The day after Tesco was welcoming moves set out in the Queen's Speech to ban below-cost alcohol promotions, it was selling Stella for 95p a litre. In other words: six pence below the cost of the excise duty and VAT costs it pays out to HMRC.
The height of hypocrisy? Tesco argues that such below-cost deals are rare (there was only one below-cost promotion that week); and that it's forced to use below-cost promotions because competition is fierce (though isn't it interesting that it offered the most competitive price on four of the five leading offers last Saturday?).
Where I do think Tesco has a point is when it says that supermarkets can't club together to set prices higher for fear of punitive fines.
John Fingleton and his team at the Office of Fair Trading have pursued this industry ruthlessly 'Fingers' heads our list of Influencers in part two of our Power List on p34) while the banks got away scot-free, until we bailed them out.
The question is: can legislation to ban so-called 'below-cost' selling help? As we explain here, drawing up and enforcing such legislation will be fiendishly difficult.

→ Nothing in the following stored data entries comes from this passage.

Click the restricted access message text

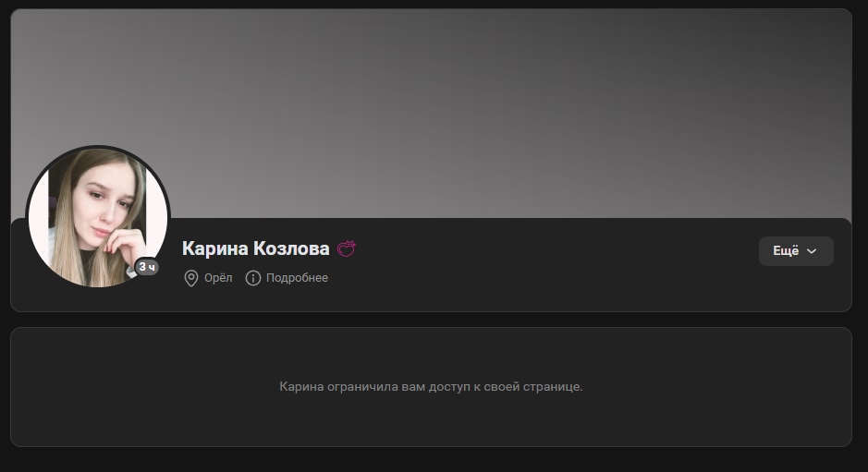click(x=431, y=386)
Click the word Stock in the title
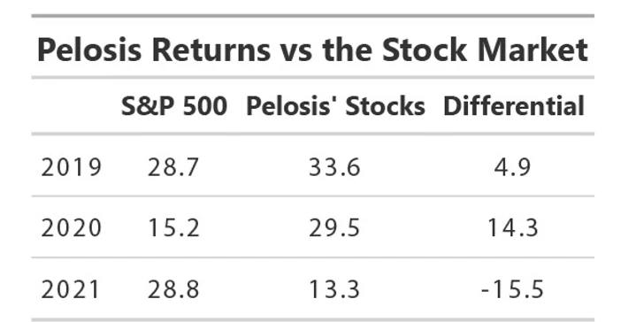 [425, 50]
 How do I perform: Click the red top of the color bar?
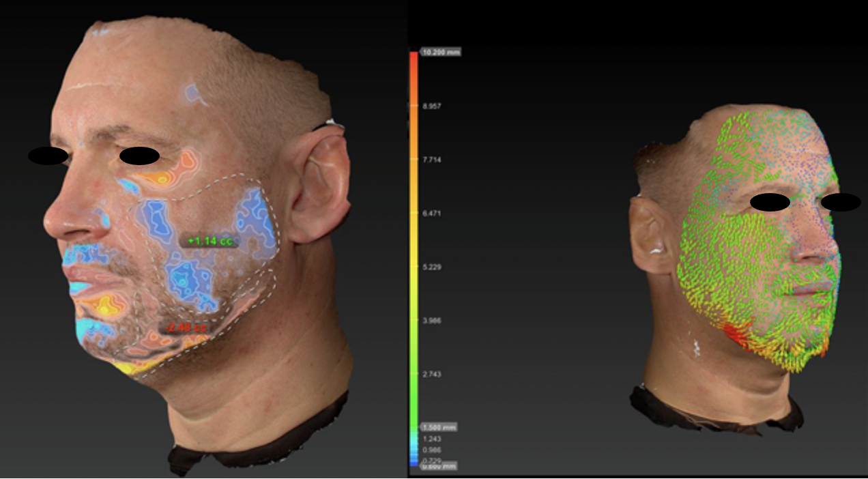[x=413, y=61]
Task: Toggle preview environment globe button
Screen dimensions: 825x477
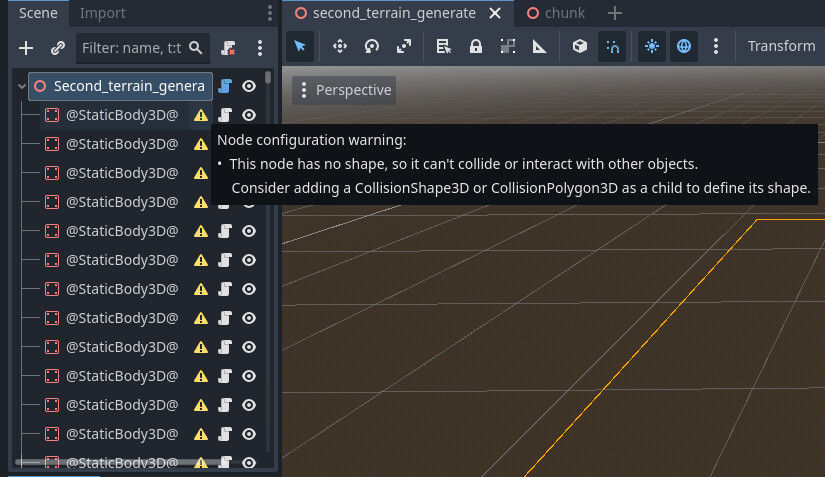Action: click(x=683, y=46)
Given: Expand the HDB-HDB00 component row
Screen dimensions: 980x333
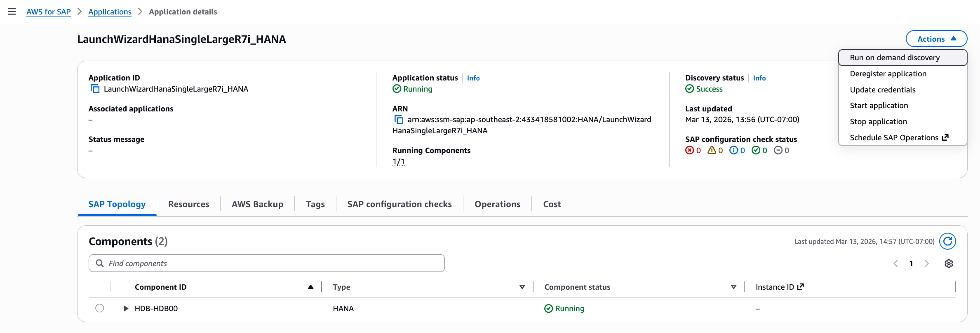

Even if it were possible, it's also likely to lead to artificially higher prices. And a similar law passed in 1987 in Ireland was repealed in 2005 after it was found not only to restrict trade, but to make little difference to problem drinking.
And yet I do think the government needs to act. Not because the law will limit antisocial behaviour. But because it is quite odious to think that the 40%-50% margins on fruit and veg are in effect subsidising cheap booze promos.
Surely, if supermarkets want so much to improve the health of the nation (as they say they do), and with studies showing fresh, healthy eating is so much more expensive, it should be the other way round?